──────── EXTRACTED ENTRIES

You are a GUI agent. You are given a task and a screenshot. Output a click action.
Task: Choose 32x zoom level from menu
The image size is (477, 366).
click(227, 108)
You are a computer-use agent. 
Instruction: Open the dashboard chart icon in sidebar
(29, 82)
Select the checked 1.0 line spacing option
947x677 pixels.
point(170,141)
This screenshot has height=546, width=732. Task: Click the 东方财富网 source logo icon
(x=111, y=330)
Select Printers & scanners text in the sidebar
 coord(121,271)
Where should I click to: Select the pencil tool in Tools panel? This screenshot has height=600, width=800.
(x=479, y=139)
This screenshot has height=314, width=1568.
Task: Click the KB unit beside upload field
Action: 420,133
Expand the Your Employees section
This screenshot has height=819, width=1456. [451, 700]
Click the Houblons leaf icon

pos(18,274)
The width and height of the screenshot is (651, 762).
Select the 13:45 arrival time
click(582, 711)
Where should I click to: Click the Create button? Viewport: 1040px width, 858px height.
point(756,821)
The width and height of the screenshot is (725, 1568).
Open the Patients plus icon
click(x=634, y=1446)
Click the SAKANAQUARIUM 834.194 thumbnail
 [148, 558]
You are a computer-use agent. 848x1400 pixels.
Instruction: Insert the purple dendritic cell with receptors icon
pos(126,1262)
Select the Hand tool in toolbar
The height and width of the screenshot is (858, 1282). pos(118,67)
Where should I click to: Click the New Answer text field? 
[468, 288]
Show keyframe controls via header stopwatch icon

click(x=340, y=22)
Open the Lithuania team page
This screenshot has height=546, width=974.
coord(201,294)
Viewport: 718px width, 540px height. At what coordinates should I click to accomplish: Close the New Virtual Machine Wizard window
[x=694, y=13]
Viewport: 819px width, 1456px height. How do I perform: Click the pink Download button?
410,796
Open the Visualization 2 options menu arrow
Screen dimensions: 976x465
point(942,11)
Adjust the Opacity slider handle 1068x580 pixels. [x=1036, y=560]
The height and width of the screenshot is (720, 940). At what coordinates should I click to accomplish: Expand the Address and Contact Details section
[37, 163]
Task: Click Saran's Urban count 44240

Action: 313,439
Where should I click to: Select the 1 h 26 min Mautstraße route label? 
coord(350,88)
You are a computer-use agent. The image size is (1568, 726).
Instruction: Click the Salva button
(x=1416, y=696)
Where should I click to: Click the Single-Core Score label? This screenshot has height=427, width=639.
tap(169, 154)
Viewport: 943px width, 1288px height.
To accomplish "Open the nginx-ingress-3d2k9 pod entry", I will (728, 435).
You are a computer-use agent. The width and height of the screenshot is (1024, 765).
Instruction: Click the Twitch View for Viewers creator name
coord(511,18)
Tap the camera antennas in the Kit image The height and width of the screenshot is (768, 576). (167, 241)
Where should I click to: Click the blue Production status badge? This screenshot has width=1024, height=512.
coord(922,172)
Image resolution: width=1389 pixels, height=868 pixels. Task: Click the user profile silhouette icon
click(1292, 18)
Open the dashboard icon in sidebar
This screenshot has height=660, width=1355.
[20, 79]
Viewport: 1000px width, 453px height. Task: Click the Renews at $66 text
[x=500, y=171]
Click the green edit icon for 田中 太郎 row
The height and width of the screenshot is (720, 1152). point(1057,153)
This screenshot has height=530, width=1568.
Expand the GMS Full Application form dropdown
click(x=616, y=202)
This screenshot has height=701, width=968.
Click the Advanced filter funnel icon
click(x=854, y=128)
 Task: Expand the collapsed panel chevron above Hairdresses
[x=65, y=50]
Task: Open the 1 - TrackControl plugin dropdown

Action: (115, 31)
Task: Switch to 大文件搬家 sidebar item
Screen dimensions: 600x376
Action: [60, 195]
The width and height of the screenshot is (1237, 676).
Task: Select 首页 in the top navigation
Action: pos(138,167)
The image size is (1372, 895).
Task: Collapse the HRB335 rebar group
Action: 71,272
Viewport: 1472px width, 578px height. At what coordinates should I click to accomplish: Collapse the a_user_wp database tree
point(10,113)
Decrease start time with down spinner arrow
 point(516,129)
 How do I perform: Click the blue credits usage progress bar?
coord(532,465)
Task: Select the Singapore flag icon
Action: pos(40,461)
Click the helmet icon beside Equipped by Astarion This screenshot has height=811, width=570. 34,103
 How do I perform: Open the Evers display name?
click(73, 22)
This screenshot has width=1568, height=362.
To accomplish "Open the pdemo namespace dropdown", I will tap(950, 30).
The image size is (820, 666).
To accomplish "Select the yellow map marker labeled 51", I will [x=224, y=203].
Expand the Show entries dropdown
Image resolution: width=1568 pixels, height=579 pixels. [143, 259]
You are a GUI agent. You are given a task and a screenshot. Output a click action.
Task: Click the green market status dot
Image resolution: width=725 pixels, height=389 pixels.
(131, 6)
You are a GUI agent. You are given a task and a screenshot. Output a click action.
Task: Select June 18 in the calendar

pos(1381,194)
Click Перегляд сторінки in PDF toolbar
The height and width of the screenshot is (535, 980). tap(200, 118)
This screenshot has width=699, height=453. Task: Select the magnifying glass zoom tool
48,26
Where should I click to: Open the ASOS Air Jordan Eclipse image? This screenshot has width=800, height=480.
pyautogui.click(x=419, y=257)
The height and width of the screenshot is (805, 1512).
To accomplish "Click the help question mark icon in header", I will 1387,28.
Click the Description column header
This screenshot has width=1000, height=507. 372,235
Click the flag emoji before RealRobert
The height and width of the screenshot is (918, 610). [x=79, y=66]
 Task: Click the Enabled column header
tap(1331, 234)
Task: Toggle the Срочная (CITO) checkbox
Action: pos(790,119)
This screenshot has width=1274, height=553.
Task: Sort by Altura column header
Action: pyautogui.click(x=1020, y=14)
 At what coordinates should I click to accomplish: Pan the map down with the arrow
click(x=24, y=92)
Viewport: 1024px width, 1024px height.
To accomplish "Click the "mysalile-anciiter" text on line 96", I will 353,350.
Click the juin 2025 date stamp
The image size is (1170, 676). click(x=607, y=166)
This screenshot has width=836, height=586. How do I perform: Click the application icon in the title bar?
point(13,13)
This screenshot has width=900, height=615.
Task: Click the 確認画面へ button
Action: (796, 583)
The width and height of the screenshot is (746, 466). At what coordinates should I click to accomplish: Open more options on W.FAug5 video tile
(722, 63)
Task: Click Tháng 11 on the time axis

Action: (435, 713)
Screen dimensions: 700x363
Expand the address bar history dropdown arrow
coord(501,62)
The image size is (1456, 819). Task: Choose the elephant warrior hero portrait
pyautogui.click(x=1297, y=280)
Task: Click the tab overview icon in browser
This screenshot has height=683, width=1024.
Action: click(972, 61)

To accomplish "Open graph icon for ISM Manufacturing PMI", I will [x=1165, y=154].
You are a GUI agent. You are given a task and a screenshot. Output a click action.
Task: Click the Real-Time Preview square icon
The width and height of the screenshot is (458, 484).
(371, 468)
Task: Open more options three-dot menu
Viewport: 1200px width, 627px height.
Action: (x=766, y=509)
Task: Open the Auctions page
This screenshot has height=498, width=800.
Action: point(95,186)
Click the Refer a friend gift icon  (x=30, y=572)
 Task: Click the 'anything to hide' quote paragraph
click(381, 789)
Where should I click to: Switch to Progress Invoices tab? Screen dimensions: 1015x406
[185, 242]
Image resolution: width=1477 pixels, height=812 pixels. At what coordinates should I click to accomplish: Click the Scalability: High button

────────────────

PROBLEM TO SOLVE: Retype the data. Keep every word as it stands.

EXERCISE SOLUTION:
You are a GUI agent. You are given a task and a screenshot. Output a click action.
Task: Choose 32x zoom level from menu
The image size is (477, 366).
click(227, 108)
You are a computer-use agent. 
Instruction: Open the dashboard chart icon in sidebar
(29, 82)
Select the checked 1.0 line spacing option
947x677 pixels.
point(170,141)
This screenshot has height=546, width=732. Task: Click the 东方财富网 source logo icon
(x=111, y=330)
Select Printers & scanners text in the sidebar
 coord(121,271)
Where should I click to: Select the pencil tool in Tools panel? This screenshot has height=600, width=800.
(x=479, y=139)
This screenshot has height=314, width=1568.
Task: Click the KB unit beside upload field
Action: 420,133
Expand the Your Employees section
This screenshot has height=819, width=1456. [451, 700]
Click the Houblons leaf icon

pos(18,274)
The width and height of the screenshot is (651, 762).
Select the 13:45 arrival time
click(582, 711)
Where should I click to: Click the Create button? Viewport: 1040px width, 858px height.
point(756,821)
The width and height of the screenshot is (725, 1568).
Open the Patients plus icon
click(x=634, y=1446)
Click the SAKANAQUARIUM 834.194 thumbnail
 [148, 558]
You are a computer-use agent. 848x1400 pixels.
Instruction: Insert the purple dendritic cell with receptors icon
pos(126,1262)
Select the Hand tool in toolbar
The height and width of the screenshot is (858, 1282). pos(118,67)
Where should I click to: Click the New Answer text field? 
[468, 288]
Show keyframe controls via header stopwatch icon

click(x=340, y=22)
Open the Lithuania team page
This screenshot has height=546, width=974.
coord(201,294)
Viewport: 718px width, 540px height. At what coordinates should I click to accomplish: Close the New Virtual Machine Wizard window
[x=694, y=13]
Viewport: 819px width, 1456px height. How do I perform: Click the pink Download button?
410,796
Open the Visualization 2 options menu arrow
Screen dimensions: 976x465
point(942,11)
Adjust the Opacity slider handle 1068x580 pixels. [x=1036, y=560]
The height and width of the screenshot is (720, 940). At what coordinates should I click to accomplish: Expand the Address and Contact Details section
[37, 163]
Task: Click Saran's Urban count 44240

Action: 313,439
Where should I click to: Select the 1 h 26 min Mautstraße route label? 
coord(350,88)
You are a computer-use agent. The image size is (1568, 726).
Instruction: Click the Salva button
(x=1416, y=696)
Where should I click to: Click the Single-Core Score label? This screenshot has height=427, width=639.
tap(169, 154)
Viewport: 943px width, 1288px height.
To accomplish "Open the nginx-ingress-3d2k9 pod entry", I will (728, 435).
You are a computer-use agent. The width and height of the screenshot is (1024, 765).
Instruction: Click the Twitch View for Viewers creator name
coord(511,18)
Tap the camera antennas in the Kit image The height and width of the screenshot is (768, 576). (167, 241)
Where should I click to: Click the blue Production status badge? This screenshot has width=1024, height=512.
coord(922,172)
Image resolution: width=1389 pixels, height=868 pixels. Task: Click the user profile silhouette icon
click(1292, 18)
Open the dashboard icon in sidebar
This screenshot has height=660, width=1355.
[20, 79]
Viewport: 1000px width, 453px height. Task: Click the Renews at $66 text
[x=500, y=171]
Click the green edit icon for 田中 太郎 row
The height and width of the screenshot is (720, 1152). point(1057,153)
This screenshot has height=530, width=1568.
Expand the GMS Full Application form dropdown
click(x=616, y=202)
This screenshot has height=701, width=968.
Click the Advanced filter funnel icon
click(x=854, y=128)
 Task: Expand the collapsed panel chevron above Hairdresses
[x=65, y=50]
Task: Open the 1 - TrackControl plugin dropdown

Action: (115, 31)
Task: Switch to 大文件搬家 sidebar item
Screen dimensions: 600x376
Action: [60, 195]
The width and height of the screenshot is (1237, 676).
Task: Select 首页 in the top navigation
Action: pos(138,167)
The image size is (1372, 895).
Task: Collapse the HRB335 rebar group
Action: 71,272
Viewport: 1472px width, 578px height. At what coordinates should I click to accomplish: Collapse the a_user_wp database tree
point(10,113)
Decrease start time with down spinner arrow
 point(516,129)
 How do I perform: Click the blue credits usage progress bar?
coord(532,465)
Task: Select the Singapore flag icon
Action: pos(40,461)
Click the helmet icon beside Equipped by Astarion This screenshot has height=811, width=570. 34,103
 How do I perform: Open the Evers display name?
click(73, 22)
This screenshot has width=1568, height=362.
To accomplish "Open the pdemo namespace dropdown", I will tap(950, 30).
The image size is (820, 666).
To accomplish "Select the yellow map marker labeled 51", I will [x=224, y=203].
Expand the Show entries dropdown
Image resolution: width=1568 pixels, height=579 pixels. [143, 259]
You are a GUI agent. You are given a task and a screenshot. Output a click action.
Task: Click the green market status dot
Image resolution: width=725 pixels, height=389 pixels.
(131, 6)
You are a GUI agent. You are given a task and a screenshot. Output a click action.
Task: Select June 18 in the calendar

pos(1381,194)
Click Перегляд сторінки in PDF toolbar
The height and width of the screenshot is (535, 980). tap(200, 118)
This screenshot has width=699, height=453. Task: Select the magnifying glass zoom tool
48,26
Where should I click to: Open the ASOS Air Jordan Eclipse image? This screenshot has width=800, height=480.
pyautogui.click(x=419, y=257)
The height and width of the screenshot is (805, 1512).
To accomplish "Click the help question mark icon in header", I will 1387,28.
Click the Description column header
This screenshot has width=1000, height=507. 372,235
Click the flag emoji before RealRobert
The height and width of the screenshot is (918, 610). [x=79, y=66]
 Task: Click the Enabled column header
tap(1331, 234)
Task: Toggle the Срочная (CITO) checkbox
Action: pos(790,119)
This screenshot has width=1274, height=553.
Task: Sort by Altura column header
Action: pyautogui.click(x=1020, y=14)
 At what coordinates should I click to accomplish: Pan the map down with the arrow
click(x=24, y=92)
Viewport: 1024px width, 1024px height.
To accomplish "Click the "mysalile-anciiter" text on line 96", I will 353,350.
Click the juin 2025 date stamp
The image size is (1170, 676). click(x=607, y=166)
This screenshot has width=836, height=586. How do I perform: Click the application icon in the title bar?
point(13,13)
This screenshot has width=900, height=615.
Task: Click the 確認画面へ button
Action: (796, 583)
The width and height of the screenshot is (746, 466). At what coordinates should I click to accomplish: Open more options on W.FAug5 video tile
(722, 63)
Task: Click Tháng 11 on the time axis

Action: (435, 713)
Screen dimensions: 700x363
Expand the address bar history dropdown arrow
coord(501,62)
The image size is (1456, 819). Task: Choose the elephant warrior hero portrait
pyautogui.click(x=1297, y=280)
Task: Click the tab overview icon in browser
This screenshot has height=683, width=1024.
Action: click(972, 61)

To accomplish "Open graph icon for ISM Manufacturing PMI", I will [x=1165, y=154].
You are a GUI agent. You are given a task and a screenshot. Output a click action.
Task: Click the Real-Time Preview square icon
The width and height of the screenshot is (458, 484).
(371, 468)
Task: Open more options three-dot menu
Viewport: 1200px width, 627px height.
Action: (x=766, y=509)
Task: Open the Auctions page
This screenshot has height=498, width=800.
Action: point(95,186)
Click the Refer a friend gift icon  (x=30, y=572)
 Task: Click the 'anything to hide' quote paragraph
click(381, 789)
Where should I click to: Switch to Progress Invoices tab? Screen dimensions: 1015x406
[185, 242]
Image resolution: width=1477 pixels, height=812 pixels. At what coordinates should I click to accomplish: Click the Scalability: High button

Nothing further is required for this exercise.